EXCERPT:
··········
In re S.L.
56 N.E.3d 1026
Ohio Ct. App.2016Background
- Union County Juv. Ct. adjudicated S.L. (child of Erica Skaggs) as an abused child under R.C. 2151.031(A) and both S.L. and A.L. as dependent under R.C. 2151.04(C)/(D); Agency had filed complaints Jan 7, 2015 after reports of sexual abuse and domestic violence.
- Court issued emergency/temporary orders restricting Joel (stepfather) from contact; temporary custody later placed S.L. with biological father Scott and A.L. with Erica, with Agency protective supervision.
- At adjudicatory hearings (Mar 16 & 18, 2015) the court relied on testimony from a Child Advocacy Center social worker (Westgate), an Agency intake investigator, and a recording of an earlier ex parte protection-order hearing.
- Erica appealed, arguing (inter alia) the court failed to make required written findings for dependency (R.C. 2151.28(L)), misapplied R.C. 2151.04(D) by relying on a simultaneous adjudication, improperly admitted hearsay (Evid.R. 803(4)), and that abuse finding was against the manifest weight of the evidence.
- The appellate court affirmed the abuse adjudication for S.L., reversed the dependency findings (in part) for failure to comply with R.C. 2151.28(L), reversed A.L.’s dependency under R.C. 2151.04(D) for insufficient evidence, and remanded for proper written findings where required.
··········
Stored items
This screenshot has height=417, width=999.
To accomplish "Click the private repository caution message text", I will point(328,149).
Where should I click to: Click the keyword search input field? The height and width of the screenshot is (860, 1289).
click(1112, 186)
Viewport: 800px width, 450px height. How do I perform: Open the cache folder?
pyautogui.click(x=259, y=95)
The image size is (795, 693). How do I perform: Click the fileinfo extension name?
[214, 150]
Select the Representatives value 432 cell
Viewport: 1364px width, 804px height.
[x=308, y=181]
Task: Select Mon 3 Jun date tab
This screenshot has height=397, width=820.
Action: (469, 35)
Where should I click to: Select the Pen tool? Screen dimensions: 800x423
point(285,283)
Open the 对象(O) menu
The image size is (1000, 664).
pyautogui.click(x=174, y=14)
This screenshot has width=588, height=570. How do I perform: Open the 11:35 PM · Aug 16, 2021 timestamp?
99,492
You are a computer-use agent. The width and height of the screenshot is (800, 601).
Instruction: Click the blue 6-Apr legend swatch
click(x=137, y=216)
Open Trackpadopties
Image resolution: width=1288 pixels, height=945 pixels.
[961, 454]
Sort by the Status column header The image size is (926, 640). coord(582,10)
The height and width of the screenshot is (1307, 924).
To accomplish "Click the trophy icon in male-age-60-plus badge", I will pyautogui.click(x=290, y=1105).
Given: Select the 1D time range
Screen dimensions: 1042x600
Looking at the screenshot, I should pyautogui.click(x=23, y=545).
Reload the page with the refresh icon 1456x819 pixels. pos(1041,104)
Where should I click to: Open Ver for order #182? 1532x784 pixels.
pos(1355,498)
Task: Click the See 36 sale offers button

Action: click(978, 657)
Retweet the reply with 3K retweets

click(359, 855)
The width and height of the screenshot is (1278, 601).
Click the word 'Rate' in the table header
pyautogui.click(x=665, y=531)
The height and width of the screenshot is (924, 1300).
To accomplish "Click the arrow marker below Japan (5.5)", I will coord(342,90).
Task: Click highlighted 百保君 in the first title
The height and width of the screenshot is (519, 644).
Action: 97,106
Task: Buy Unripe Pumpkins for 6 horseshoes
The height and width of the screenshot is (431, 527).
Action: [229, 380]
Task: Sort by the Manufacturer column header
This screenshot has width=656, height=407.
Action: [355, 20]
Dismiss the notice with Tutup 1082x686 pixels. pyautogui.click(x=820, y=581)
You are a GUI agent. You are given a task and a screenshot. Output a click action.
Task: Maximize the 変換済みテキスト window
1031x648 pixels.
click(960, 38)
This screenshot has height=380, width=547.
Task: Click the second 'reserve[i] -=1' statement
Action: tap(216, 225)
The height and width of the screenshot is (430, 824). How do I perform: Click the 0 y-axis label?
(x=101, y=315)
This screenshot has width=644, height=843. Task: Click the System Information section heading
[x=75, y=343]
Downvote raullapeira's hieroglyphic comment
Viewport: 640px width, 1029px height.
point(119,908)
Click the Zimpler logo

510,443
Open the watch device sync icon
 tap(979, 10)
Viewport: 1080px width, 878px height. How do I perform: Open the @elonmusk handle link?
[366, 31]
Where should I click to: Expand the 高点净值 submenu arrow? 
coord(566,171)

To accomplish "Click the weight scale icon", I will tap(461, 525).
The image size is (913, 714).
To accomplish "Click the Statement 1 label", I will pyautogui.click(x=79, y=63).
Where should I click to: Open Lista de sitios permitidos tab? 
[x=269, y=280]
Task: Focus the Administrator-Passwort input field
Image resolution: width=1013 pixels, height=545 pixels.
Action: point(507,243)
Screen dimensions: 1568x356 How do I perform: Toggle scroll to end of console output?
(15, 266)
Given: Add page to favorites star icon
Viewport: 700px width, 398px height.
··········
TASK REQUIREMENTS:
1 - Answer these from the In re S.L. case summary:
(a) On what date did the Agency file its complaints?
(b) With whom was S.L. placed in temporary custody?
(c) On which dates were the adjudicatory hearings held?
2 - Turn the paragraph of the In re S.L. case summary that begins "The appellate court affirmed" into a list that keeps its main facts.
3 - Write out word for word the part of the In re S.L. case summary that starts at the words "- At adjudicatory" and ends after the words "parte protection-order hearing.".
The listing is separate material, unrelated to the case summary.

ACTIVITY ANSWERS:
1 -
(a) Jan 7, 2015
(b) Scott, S.L.'s biological father
(c) Mar 16 and 18, 2015

2 -
- Affirmed the abuse adjudication for S.L.
- Reversed the dependency findings in part for failure to comply with R.C. 2151.28(L).
- Reversed A.L.'s dependency under R.C. 2151.04(D) for insufficient evidence.
- Remanded for proper written findings where required.

3 -
- At adjudicatory hearings (Mar 16 & 18, 2015) the court relied on testimony from a Child Advocacy Center social worker (Westgate), an Agency intake investigator, and a recording of an earlier ex parte protection-order hearing.